When computers emerged, we willfully followed them down every twist and turn—some good and some bad. In one lifetime, computers have grown to saturate nearly every element of life—¬from food transportation and household gadgets, to the cars we drive, to global finances.
By presenting this history, world-renowned computer scientist Grady Booch, and a team of experts in the field, hope to make us think about our relationships to computers and whether we choose to control our futures or be controlled by the very machines we created.
Booch will present this in a documentary series, “Computing: The Human Experience,” that he’s funding through Kickstarter. He is known for his work on several other projects, being an original creator of the Unified Model Language (UML), and helping to build Watson at IBM—which won a Jeopardy game against human players earlier this year.
“In a world with abundant computational power, where nothing is forgotten, and where we are connected in pervasive, unexpected ways beyond our choice, it is reasonable to stop and ask ourselves just what kind of world we hope to intentionally create,” Booch said via email.
“The goal of Computing: The Human Experience is to present a basic picture of the past and the present of computing so that we as a people can be intentional how about how we will shape the future of computing as well as how we might choose to be shaped by it,” he said.
According to Booch, the crossroad mankind has reached with the proliferation of computers “is a phenomenon that rises with every such disruptive event in the human story.”
“When Gutenberg began printing books, it challenged the power of the Church and fueled an informed middle class. When inventions such as the cotton gin, or the sewing machine, or the telephone reached critical mass, the world shifted. When the Manhattan Project reached its goal, the face of warfare and the fate of humanity was forever altered,” he said.

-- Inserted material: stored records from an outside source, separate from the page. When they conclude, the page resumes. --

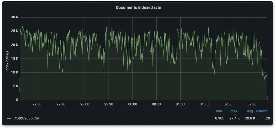Sort the legend by current column

coord(262,111)
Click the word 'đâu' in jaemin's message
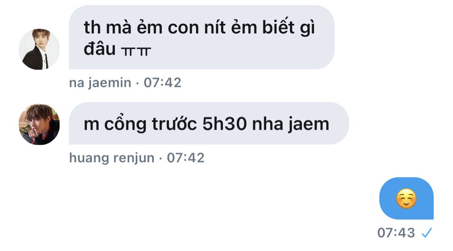The image size is (453, 251). tap(99, 48)
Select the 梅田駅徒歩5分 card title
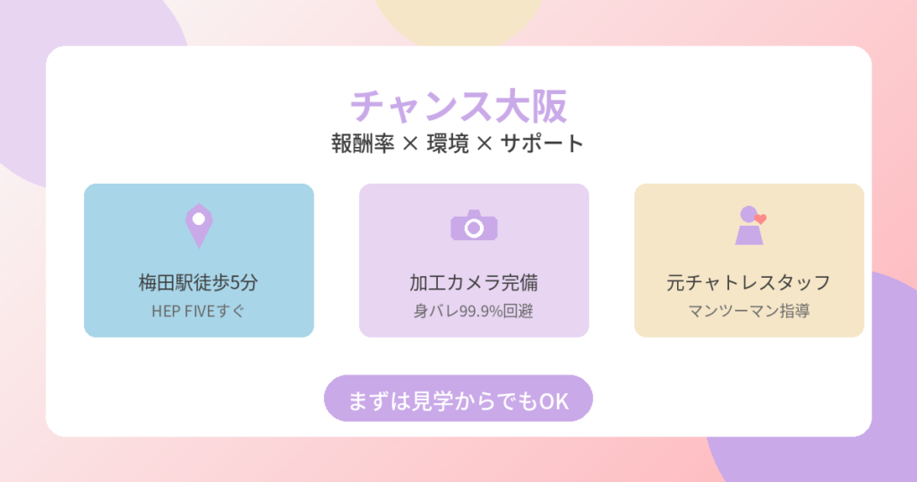Image resolution: width=917 pixels, height=482 pixels. pos(199,283)
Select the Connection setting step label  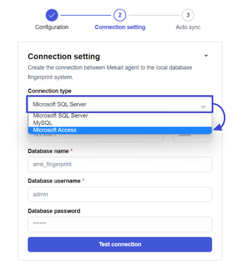point(120,27)
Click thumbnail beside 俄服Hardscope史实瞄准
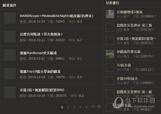Image resolution: width=161 pixels, height=114 pixels. (10, 55)
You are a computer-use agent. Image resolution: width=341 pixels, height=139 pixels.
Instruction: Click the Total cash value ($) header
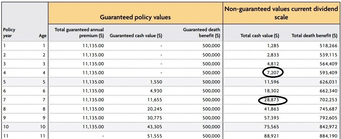coord(260,36)
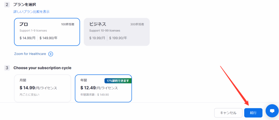Screen dimensions: 279x120
Task: Click the 100参加者 label
Action: (x=68, y=24)
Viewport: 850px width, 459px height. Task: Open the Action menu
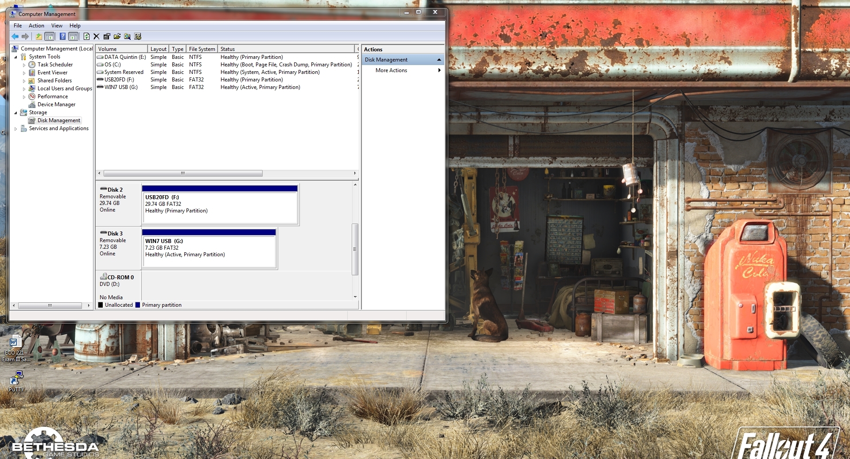[x=36, y=26]
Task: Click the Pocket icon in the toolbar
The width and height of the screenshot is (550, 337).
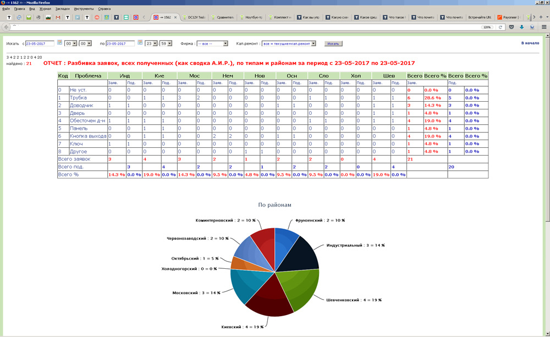Action: [x=512, y=27]
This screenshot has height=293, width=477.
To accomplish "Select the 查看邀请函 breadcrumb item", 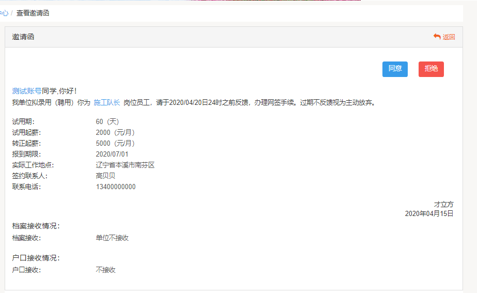I will [33, 13].
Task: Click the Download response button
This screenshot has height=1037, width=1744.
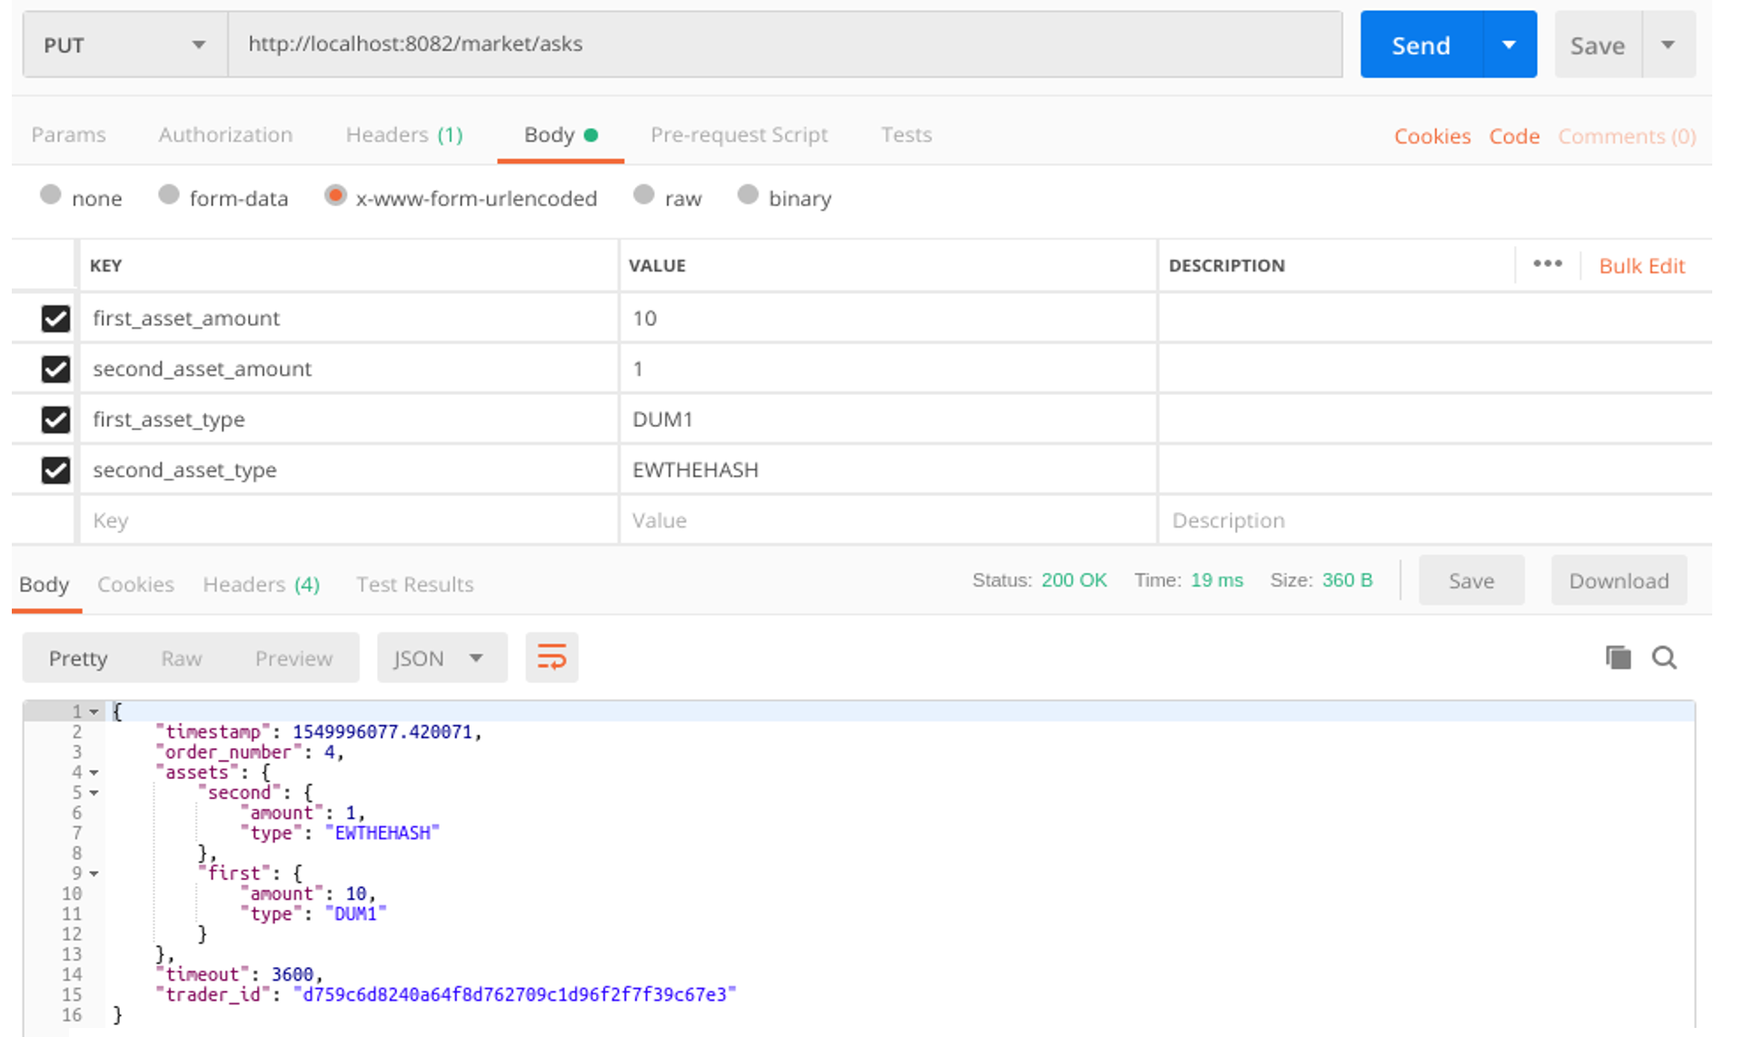Action: click(1618, 581)
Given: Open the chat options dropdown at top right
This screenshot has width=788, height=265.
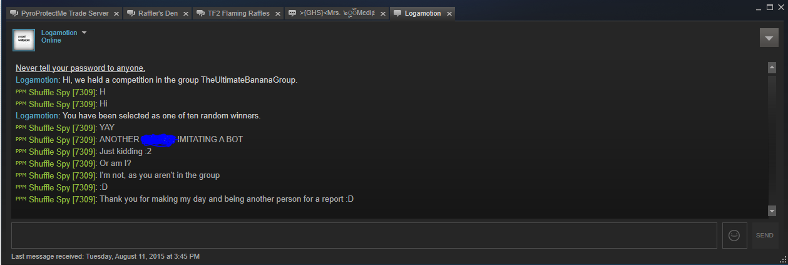Looking at the screenshot, I should tap(769, 38).
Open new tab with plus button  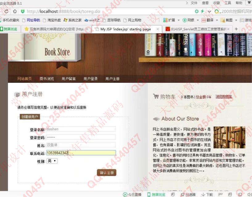click(x=236, y=29)
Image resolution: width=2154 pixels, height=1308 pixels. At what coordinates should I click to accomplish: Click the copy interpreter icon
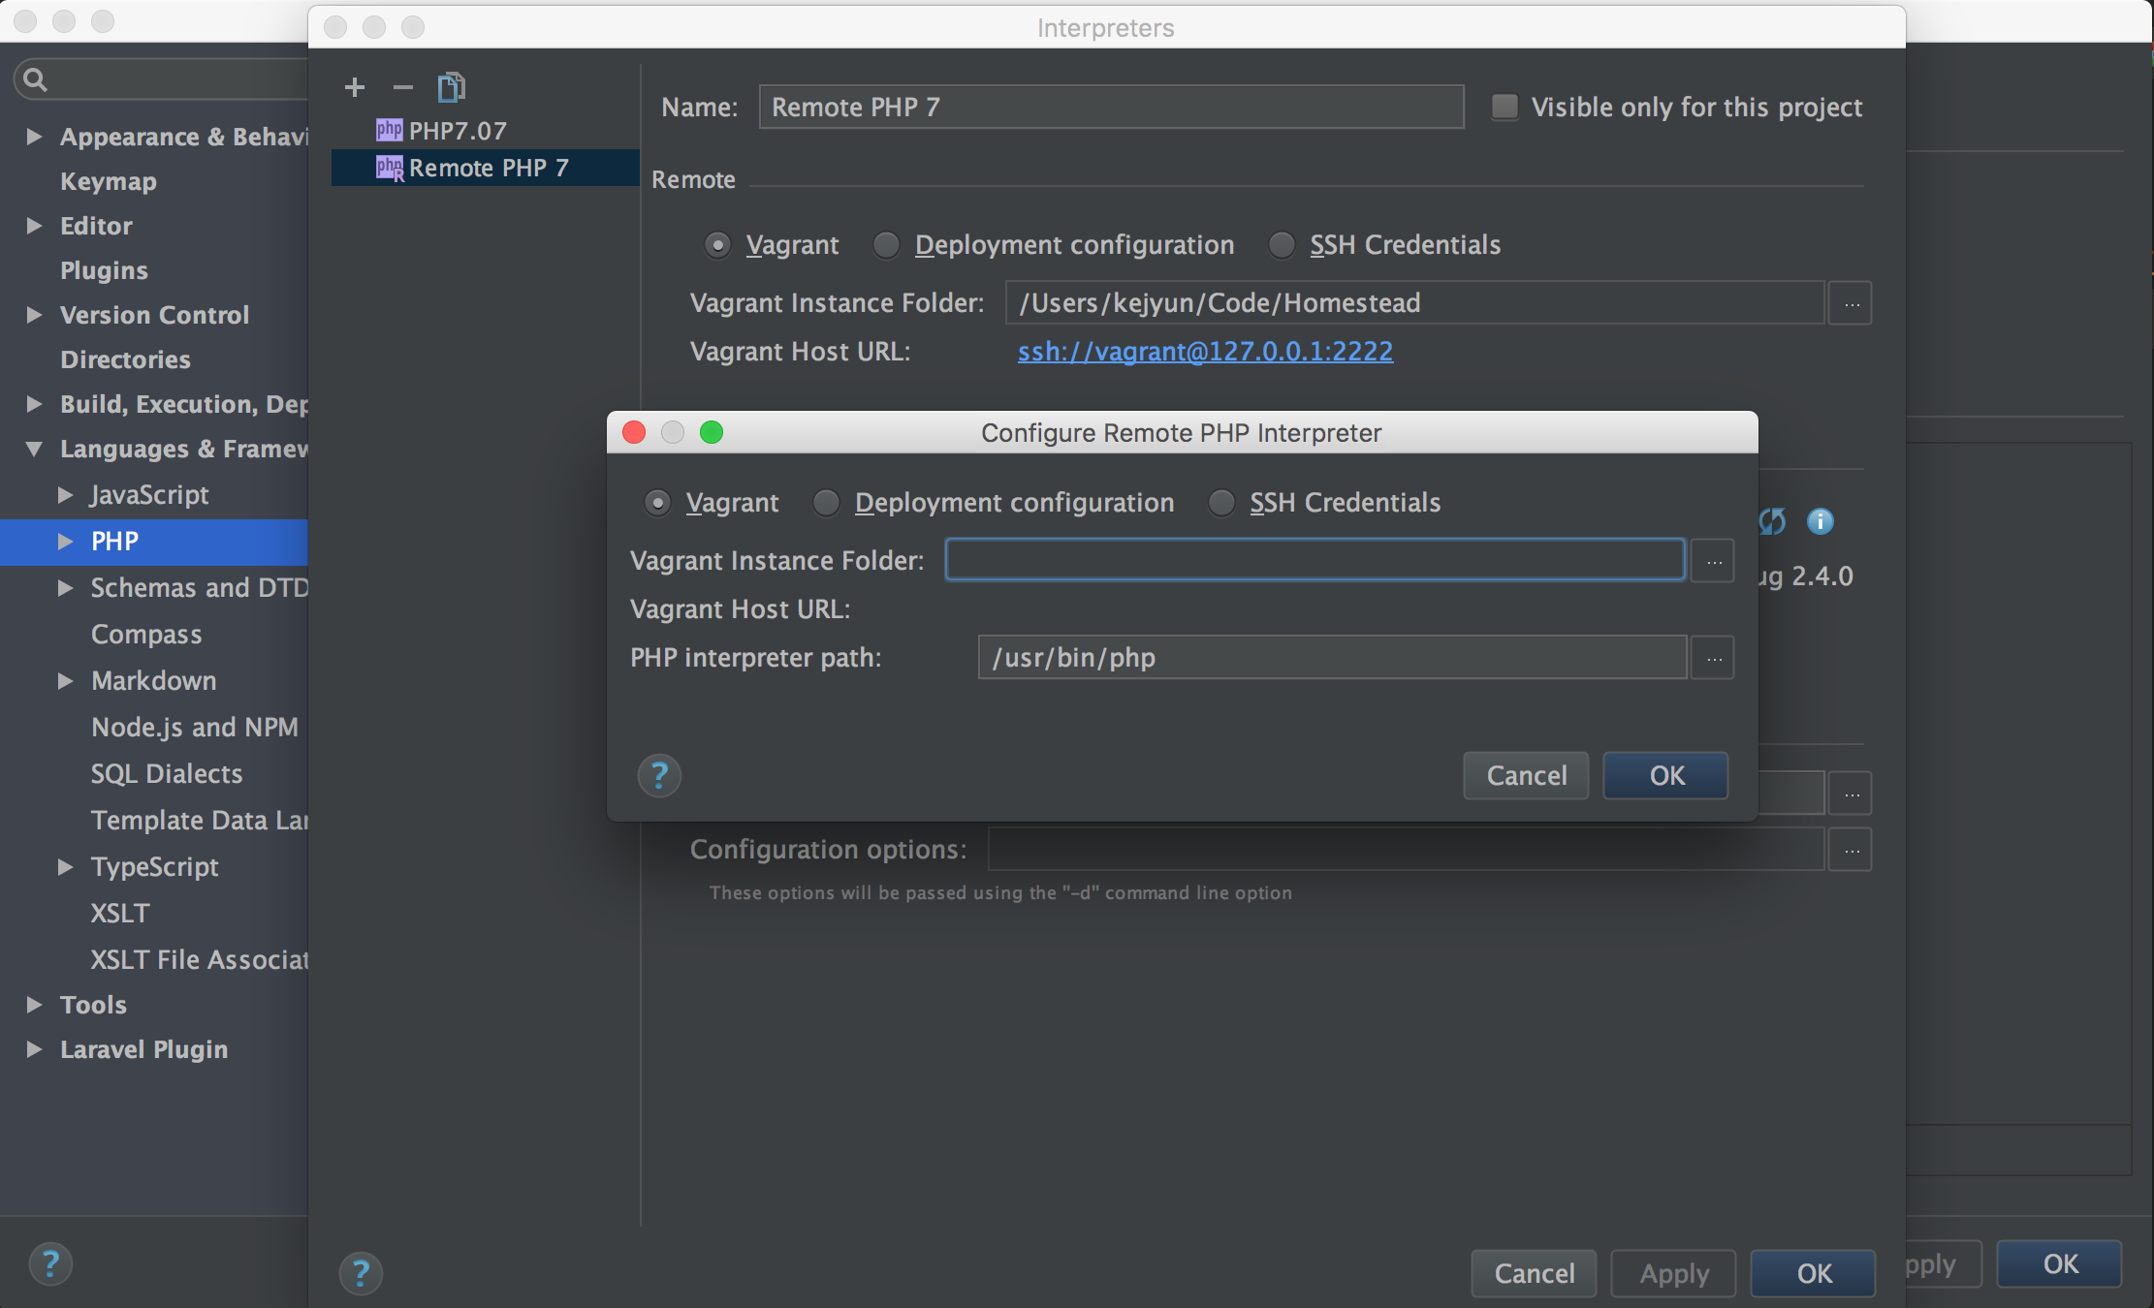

Yet with computing, there is a fundamental difference. The technology, according to Booch, “has a pervasive and immediate impact on every element of the human experience, thereby amplifying the good as well as the bad at a pace that outruns the ability of human culture to reasonably absorb it.”
Complex systems—including human civilization—share a common factor: they can only adapt by way of natural mechanisms that allow it to grow with the change. But if there is too much change at once, or if the disruptive force is too heavy, “then that system will collapse until it finds a new stable state,” Booch said.